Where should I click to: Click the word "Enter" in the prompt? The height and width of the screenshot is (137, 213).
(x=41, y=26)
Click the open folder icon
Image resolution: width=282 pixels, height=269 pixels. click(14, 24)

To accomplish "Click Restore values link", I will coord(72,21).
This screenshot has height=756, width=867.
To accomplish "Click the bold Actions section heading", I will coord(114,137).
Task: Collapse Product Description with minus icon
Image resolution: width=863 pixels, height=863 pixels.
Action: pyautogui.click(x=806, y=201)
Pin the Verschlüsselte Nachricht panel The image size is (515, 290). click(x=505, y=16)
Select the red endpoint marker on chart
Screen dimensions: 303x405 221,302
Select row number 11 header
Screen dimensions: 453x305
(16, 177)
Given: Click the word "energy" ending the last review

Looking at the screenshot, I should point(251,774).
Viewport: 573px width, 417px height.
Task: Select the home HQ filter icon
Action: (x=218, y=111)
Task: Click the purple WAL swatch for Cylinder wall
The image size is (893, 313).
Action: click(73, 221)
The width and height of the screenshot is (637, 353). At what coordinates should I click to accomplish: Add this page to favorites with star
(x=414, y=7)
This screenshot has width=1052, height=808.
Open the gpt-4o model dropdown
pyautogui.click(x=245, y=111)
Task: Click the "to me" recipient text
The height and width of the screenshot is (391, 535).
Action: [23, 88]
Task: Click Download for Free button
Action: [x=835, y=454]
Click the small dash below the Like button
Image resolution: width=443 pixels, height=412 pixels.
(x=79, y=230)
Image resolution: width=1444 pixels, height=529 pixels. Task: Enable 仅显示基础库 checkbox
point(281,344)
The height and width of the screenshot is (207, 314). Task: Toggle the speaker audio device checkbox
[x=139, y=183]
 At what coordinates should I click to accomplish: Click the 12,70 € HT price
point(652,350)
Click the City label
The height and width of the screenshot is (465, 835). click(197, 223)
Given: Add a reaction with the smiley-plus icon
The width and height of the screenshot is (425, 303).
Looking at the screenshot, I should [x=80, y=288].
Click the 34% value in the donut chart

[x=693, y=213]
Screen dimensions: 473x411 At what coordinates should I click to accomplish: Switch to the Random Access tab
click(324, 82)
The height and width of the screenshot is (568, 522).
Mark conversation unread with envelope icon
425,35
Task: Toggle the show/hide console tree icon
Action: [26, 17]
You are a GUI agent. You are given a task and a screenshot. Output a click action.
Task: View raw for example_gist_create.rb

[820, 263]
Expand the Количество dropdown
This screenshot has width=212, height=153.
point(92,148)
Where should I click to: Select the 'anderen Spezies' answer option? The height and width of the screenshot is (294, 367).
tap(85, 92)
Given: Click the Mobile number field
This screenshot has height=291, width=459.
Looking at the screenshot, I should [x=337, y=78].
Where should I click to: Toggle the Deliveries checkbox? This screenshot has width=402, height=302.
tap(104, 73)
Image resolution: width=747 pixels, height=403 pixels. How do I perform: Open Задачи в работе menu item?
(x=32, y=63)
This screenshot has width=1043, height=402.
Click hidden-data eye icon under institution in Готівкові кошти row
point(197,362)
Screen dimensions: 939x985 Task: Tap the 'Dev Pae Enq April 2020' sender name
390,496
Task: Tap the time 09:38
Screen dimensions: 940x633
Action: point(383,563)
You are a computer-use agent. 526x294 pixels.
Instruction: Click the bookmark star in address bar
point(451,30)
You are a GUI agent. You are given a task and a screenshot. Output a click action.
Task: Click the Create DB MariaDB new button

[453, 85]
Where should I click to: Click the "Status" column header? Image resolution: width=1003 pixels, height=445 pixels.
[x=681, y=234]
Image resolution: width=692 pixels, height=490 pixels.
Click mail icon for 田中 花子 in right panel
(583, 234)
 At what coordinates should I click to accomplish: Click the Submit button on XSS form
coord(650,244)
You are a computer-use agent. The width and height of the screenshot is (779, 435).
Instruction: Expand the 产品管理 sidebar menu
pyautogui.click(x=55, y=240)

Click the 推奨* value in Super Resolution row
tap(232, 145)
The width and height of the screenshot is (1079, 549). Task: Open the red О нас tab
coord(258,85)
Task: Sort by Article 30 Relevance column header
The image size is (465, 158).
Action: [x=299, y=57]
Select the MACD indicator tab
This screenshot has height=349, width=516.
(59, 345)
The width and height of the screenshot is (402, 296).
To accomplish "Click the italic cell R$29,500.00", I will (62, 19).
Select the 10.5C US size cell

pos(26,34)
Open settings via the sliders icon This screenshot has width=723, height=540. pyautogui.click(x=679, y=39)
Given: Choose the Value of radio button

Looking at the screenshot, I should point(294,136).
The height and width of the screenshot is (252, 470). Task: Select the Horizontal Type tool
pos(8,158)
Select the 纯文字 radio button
════════════════
_Exercise description_
Scan the records above and count the lines that contain "number". No text besides the count.

_Answer to this task_
2